■ The exercise:
Reproduce word for word the items below, starting at the line that contains "发帖 (600, 188)" and ending at the line that contains "API (436, 229)", both included.

■ Supplied data:
____________________

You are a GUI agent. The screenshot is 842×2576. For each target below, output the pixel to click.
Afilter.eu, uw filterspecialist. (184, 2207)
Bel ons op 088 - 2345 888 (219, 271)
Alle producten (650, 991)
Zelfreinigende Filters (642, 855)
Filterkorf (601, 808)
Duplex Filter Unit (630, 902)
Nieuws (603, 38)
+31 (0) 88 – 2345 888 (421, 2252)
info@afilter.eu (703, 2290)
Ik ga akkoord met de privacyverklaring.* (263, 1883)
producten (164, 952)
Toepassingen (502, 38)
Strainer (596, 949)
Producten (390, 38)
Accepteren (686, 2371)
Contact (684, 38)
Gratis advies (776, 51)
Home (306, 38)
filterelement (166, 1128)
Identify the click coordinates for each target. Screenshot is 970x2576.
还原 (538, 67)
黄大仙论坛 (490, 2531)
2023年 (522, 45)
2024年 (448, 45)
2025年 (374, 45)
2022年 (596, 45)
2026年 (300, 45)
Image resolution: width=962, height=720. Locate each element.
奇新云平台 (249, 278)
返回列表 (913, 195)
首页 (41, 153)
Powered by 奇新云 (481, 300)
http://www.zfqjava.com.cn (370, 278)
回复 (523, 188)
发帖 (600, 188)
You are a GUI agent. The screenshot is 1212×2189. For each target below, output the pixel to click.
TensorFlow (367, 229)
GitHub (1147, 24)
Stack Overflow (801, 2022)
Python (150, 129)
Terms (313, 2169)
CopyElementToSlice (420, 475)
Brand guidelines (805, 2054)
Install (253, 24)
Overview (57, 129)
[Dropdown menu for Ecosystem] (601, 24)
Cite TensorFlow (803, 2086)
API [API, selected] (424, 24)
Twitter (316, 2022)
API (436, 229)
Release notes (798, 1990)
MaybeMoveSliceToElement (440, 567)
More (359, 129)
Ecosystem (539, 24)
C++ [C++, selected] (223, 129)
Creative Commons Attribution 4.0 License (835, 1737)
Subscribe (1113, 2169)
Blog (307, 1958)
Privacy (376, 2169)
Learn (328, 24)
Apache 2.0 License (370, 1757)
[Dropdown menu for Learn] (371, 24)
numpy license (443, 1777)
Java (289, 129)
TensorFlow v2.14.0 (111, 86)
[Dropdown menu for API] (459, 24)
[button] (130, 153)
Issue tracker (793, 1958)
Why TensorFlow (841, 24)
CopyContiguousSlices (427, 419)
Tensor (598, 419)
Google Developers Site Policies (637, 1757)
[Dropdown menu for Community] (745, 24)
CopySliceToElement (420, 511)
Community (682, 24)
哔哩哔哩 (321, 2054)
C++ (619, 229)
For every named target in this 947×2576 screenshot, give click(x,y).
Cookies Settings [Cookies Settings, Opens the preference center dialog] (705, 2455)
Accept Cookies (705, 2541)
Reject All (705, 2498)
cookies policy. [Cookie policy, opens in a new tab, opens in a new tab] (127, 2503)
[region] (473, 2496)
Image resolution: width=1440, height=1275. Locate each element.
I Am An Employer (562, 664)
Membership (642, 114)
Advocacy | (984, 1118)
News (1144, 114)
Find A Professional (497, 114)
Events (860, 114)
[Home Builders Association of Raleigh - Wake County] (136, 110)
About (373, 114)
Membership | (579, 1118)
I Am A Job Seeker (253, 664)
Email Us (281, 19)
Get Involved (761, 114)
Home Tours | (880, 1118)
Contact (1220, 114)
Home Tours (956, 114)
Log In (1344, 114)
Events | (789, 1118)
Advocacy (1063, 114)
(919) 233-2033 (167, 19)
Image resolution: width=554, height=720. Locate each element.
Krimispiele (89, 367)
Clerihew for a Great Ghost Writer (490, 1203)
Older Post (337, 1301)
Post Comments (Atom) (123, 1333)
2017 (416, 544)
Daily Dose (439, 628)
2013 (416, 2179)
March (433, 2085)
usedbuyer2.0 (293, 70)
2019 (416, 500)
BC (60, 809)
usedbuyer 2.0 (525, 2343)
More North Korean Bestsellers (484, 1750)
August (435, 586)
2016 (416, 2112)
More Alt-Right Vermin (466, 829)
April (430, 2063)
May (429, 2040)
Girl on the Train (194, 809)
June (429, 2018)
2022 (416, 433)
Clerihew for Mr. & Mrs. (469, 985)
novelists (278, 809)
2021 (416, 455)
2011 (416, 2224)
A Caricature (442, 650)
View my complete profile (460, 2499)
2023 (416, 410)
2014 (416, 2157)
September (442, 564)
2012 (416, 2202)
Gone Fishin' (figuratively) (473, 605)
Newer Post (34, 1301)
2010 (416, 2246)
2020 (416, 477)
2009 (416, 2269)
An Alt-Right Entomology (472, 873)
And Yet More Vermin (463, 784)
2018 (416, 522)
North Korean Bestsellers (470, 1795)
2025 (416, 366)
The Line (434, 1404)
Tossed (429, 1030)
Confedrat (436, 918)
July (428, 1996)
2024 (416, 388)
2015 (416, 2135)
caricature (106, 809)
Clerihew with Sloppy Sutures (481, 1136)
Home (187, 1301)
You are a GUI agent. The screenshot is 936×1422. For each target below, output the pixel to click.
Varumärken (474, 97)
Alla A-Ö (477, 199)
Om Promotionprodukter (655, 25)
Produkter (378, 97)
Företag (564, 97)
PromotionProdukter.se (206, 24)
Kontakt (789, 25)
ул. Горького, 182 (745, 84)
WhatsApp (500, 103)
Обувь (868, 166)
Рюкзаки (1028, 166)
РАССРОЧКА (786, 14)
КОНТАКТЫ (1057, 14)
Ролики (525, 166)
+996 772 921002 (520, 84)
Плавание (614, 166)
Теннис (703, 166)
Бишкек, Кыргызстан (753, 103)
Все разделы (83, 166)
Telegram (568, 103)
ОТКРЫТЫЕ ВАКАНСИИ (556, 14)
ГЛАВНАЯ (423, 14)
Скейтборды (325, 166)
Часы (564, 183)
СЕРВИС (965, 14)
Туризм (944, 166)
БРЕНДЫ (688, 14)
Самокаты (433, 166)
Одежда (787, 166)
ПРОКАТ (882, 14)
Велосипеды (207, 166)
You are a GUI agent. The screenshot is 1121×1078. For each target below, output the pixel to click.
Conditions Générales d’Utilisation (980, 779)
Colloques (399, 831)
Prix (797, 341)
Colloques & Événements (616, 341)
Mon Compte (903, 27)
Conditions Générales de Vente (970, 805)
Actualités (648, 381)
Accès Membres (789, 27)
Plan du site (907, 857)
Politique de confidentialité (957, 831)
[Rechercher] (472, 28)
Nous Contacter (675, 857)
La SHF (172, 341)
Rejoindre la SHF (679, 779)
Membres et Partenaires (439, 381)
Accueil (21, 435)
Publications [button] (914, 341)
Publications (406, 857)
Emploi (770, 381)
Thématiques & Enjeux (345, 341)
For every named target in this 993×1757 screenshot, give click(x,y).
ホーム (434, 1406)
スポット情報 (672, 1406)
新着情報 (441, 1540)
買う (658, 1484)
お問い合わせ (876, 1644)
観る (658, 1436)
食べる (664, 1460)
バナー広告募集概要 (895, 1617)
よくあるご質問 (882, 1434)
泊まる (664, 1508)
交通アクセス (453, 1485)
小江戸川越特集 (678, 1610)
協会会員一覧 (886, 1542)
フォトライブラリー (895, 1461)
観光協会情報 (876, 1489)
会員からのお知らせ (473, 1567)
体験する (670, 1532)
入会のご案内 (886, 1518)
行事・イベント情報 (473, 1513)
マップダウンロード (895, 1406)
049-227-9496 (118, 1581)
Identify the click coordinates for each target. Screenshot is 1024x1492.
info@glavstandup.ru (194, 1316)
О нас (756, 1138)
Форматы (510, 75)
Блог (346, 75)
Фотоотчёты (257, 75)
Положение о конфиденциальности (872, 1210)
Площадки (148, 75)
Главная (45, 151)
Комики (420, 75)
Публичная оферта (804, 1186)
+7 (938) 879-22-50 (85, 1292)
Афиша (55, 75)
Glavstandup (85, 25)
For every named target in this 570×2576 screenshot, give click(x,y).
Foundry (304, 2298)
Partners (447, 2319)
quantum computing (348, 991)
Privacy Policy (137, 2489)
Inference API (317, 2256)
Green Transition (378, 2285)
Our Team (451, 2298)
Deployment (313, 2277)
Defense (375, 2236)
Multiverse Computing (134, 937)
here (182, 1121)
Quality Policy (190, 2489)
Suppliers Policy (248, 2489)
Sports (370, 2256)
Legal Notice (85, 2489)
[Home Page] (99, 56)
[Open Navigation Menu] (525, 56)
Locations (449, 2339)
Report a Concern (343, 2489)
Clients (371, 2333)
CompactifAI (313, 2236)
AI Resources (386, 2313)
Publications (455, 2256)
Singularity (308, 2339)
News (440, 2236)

____________________

■ Exercise output:
发帖 (600, 188)
You are a GUI agent. The screenshot is 1212×2189. For each target below, output the pixel to click.
TensorFlow (367, 229)
GitHub (1147, 24)
Stack Overflow (801, 2022)
Python (150, 129)
Terms (313, 2169)
CopyElementToSlice (420, 475)
Brand guidelines (805, 2054)
Install (253, 24)
Overview (57, 129)
[Dropdown menu for Ecosystem] (601, 24)
Cite TensorFlow (803, 2086)
API [API, selected] (424, 24)
Twitter (316, 2022)
API (436, 229)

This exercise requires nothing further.